On a small corner lot in southeast Portland, Oregon, Jeffrey Martin holed up through the winter recording his quietly potent new album Thank God We Left The Garden. Long nights bled into mornings in the tiny shack he built in the backyard, eight feet by ten feet. What began as demos meant for a later visit to a proper studio became the album itself, spare and intimate and true. Recorded live and alone around two microphones, Jeffrey often held his breath to wait for the low diesel hum of a truck to pass one block over on the busy thoroughfare. During the coldest nights, he timed recording between the clicks of the oil coil heater cycling on and off.
Martin's fourth full length album, Thank God We Left The Garden was produced and engineered by JEFFREY himself, recalling, "There was a magic quality to the sounds I was getting in the shack with these two cheap microphones, some lucky recipe of time and place that allowed my voice and the way I play guitar and the shape of these new songs to come together with the kind of honesty I was craving."
So much has happened in the world since the release of his previous album One Go Around (heralded by No Depression as 'the poetry of America'), and Jeffrey has filled the time doggedly, but happily, touring the US and Europe, watching it all unfold in a stream of small town conversations and city sprawl. In a moment where depth is so often traded for the instantaneous, where tech billionaires are building rockets to escape the planet, where the dead-eyed stare of artificial intelligence is promising to existentially upend our world, and where divisiveness in our culture is breeding delusional levels of certainty, Jeffrey Martin's new record feels like a hopeful and fully human antidote.
LH.
Lou Hazel (Chris Frisina) was born in the rustic town of Olean, New York to a family of northeastern wiseacres and intelligent hillbillies who remain hell bent on living full, rich lives despite brutal winters in a persistent economic downturn. Runt of the litter, according to his only sister.
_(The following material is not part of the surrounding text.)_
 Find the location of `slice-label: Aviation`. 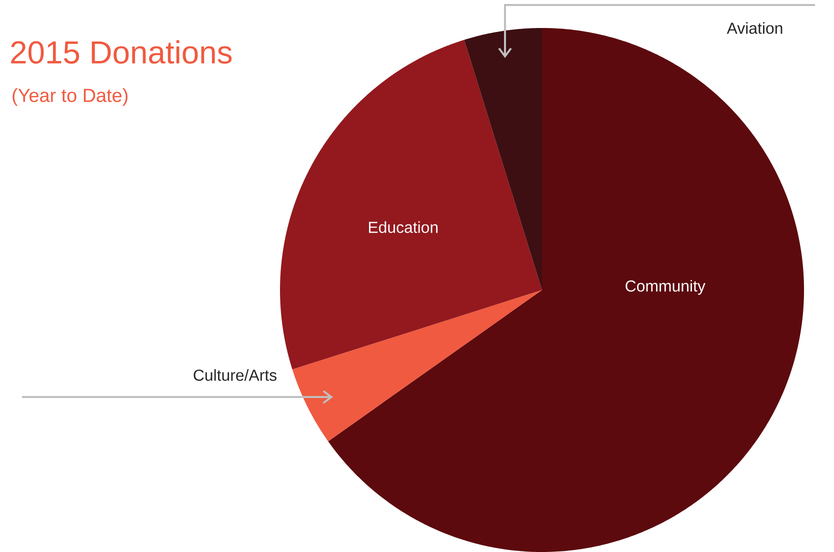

Not one to commit easily, he skirted the compulsive hunting and fishing tradition held close to his father’s heart - instead cultivating a sensitivity more suited to artists and vagabonds. In illustrations, his pen swirl meanders towards an eventual finish only understood upon completion – just as in his music.
In songwriting, Chris uses what can only be explained as a genetic link to ancestral angst and talent to search for his place in a world out of sync. Part unquiet soul. Part young fool. Chris hopes to share his observations on our shared journey through life in mutual search of something pure.
Chris continues to pull from a constant and pervasive sense of disquiet–gleaned from his childhood, solo travels, work experiences, sullen periods of insomnia and close friendships–to create mournful tones, pulsing with lost opportunity, longing and regret. Except for those few magical times, when it goes the other way.